= Roger Gould (psychiatrist) =

American psychiatrist

Roger Gould is an American writer, psychiatrist, psychoanalyst and authority on adult psychological development.

He received his medical degree from Northwestern University, where he was elected to Alpha Omega Alpha, the medical honors society.

Following his residency at UCLA, he became the head of community and outpatient psychiatry at the Neuropsychiatric Institute. At that time, he published a major research data-driven paper called "The Phases of Adult Life". Erik Erikson, a leading expert in this field, took an interest in Dr Gould's work and asked him to write a chapter in his final book.

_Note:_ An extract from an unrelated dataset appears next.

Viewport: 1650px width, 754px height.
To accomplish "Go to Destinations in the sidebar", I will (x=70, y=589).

After leaving UCLA, Dr Gould turned his focus to developing online software and collaborated with Dr. Ken Colby, an AI Turing prize winner.

Published studies by UCLA and Kaiser Permanente found that the software developed by Dr Gould, was as effective as one-on-one therapy. Subsequently, 140,000 people have safely used the program online and in medical settings. The digital therapy programs are now being converted into an AI delivery system for the general public.

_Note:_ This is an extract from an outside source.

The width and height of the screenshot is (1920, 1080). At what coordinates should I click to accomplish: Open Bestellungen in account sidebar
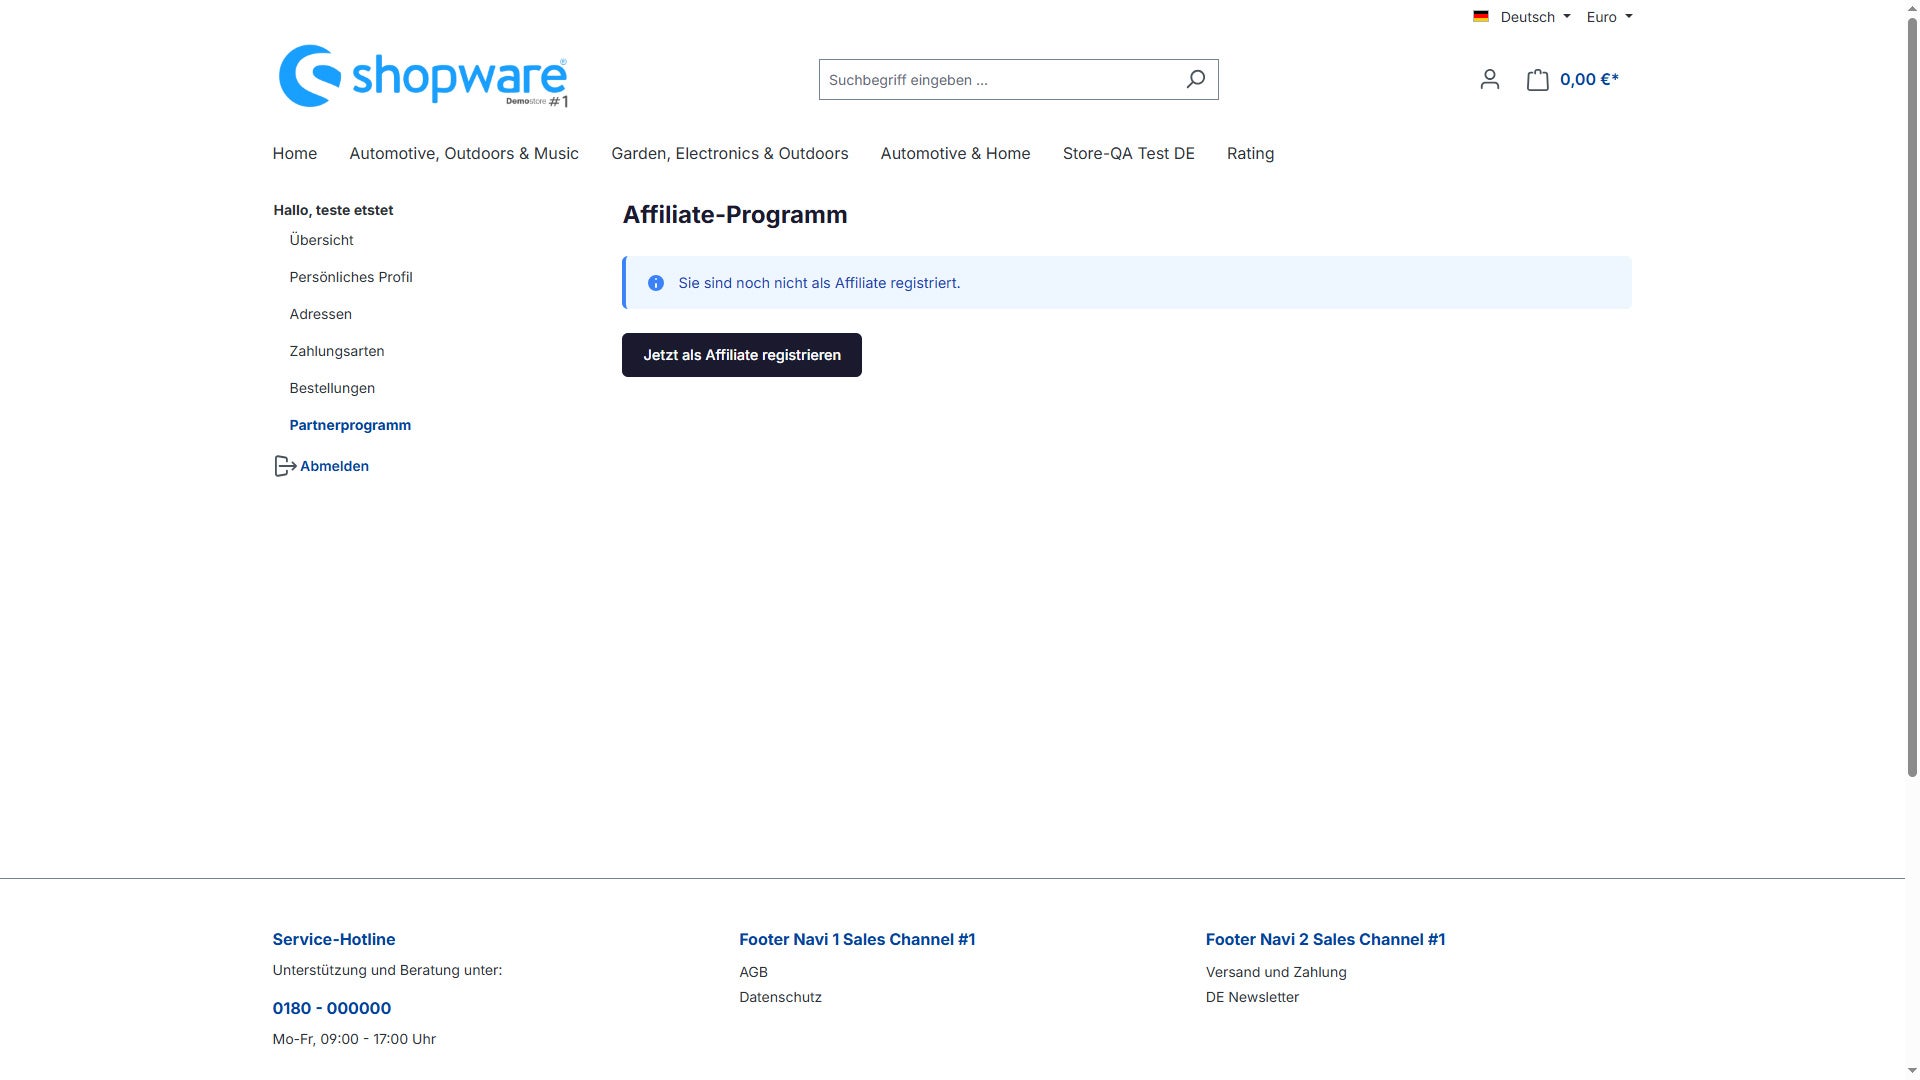[x=332, y=388]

The Smithsonian Institution has recognized Dr Gould as a pioneer in this field for his innovative work.

He has authored two books, "Tranformations" and "Shrink Yourself". His research was the basis for an international best-selling book on the life cycle called Passages, by Gail Sheehy.

Roger Gould's work has been featured on national television (ABC, CBS, FOX) and covered in Time Magazine and the New York Times. He has been recognized as an expert in adult development through his many papers and chapters in psychiatric textbooks. Dr Gould was also asked to help design the elaborate jury selection system, which was used in the Pentagon Papers Case.

Roger Gould lives between New York and Los Angeles. He is married to Bonnie Strauss, an Emmy Award winning correspondent.